This article relies largely or entirely on a single source. (February 2012)
Life and career
Ferrand left France with the first party of emigrants, and attached himself to the prince of Condé; late he was a member of the council of regency formed by the comte de Provence after the death of Louis XVI. He lived at Regensburg until 1801, when he returned to France, though he still sought to serve the royalist cause.
In 1814 Ferrand was made minister of state and postmaster-general. Ferrand countersigned the act of sequestration of Napoleon's property, and introduced a bill for the restoration of the property of the emigrants establishing a distinction, since become famous, between royalist of la ligne droite and those of la ligne courbe. At the second Bourbon restoration Ferrand was again for a short time postmaster general. He was also made a peer of France, member of the privy council, grand-officer and secretary of the orders of Saint Michel and the Saint Esprit, and in 1816 member of the Académie française. He continued his active support of ultra-royalist views until his death, which took place in Paris on 17 January 1825.

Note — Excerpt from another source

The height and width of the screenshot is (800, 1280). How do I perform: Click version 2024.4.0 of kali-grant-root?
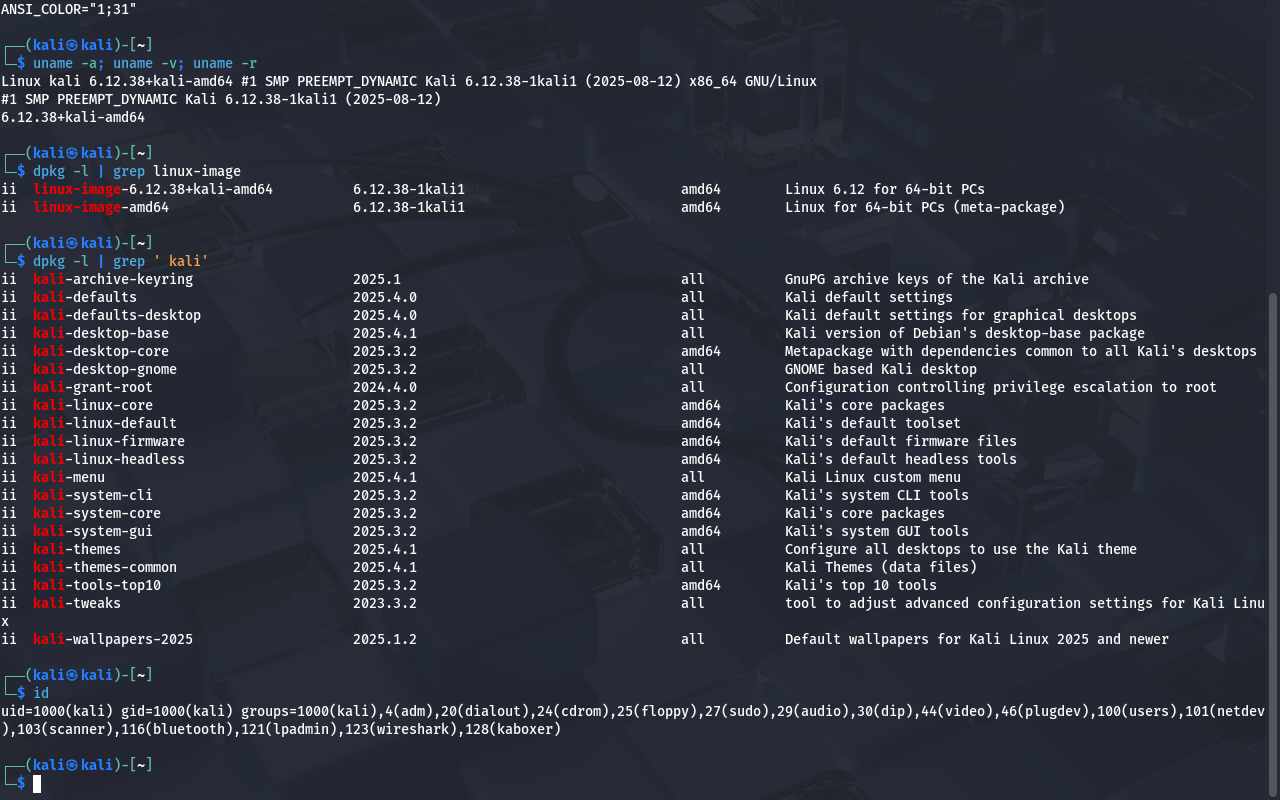click(385, 387)
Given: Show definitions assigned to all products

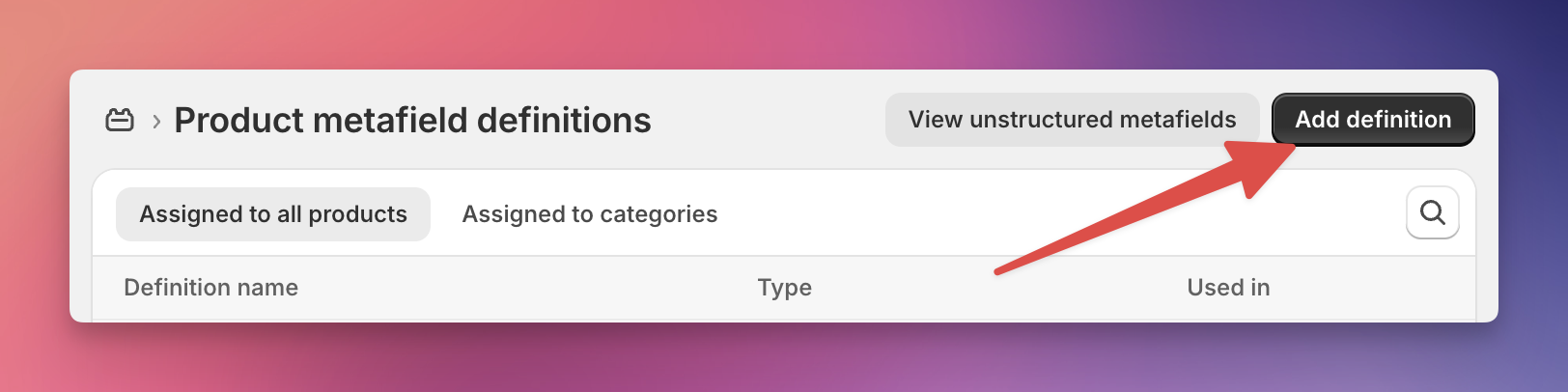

Besides a large number of political pamphlets, Ferrand was the author of:
- Éloge funèbre de Mme Élisabeth, sœur de Louis XVI
- L'Esprit de l'histoire, ou Lettres d'un père a son fils sur la manére d'étudier l'histoire (4 vols., 1802), which reached several editions, the last number in 1826 having prefixed to it a biographical sketch of the author by his nephew Héricart de Thury
- Éloge historique de Madame Élisabeth de France (1814)
- Œuvres dramatiques (1817)
- Théorie des révolutions rapprochée des principaux événènements qui en ont été l'origine, le développement ou la suite (4 vols., 1817)
- Histoire des trois démembrements de la Pologne, pour faire suite l'Histoire de l'anarchie de Pologne par Russie (3 vols., 1820).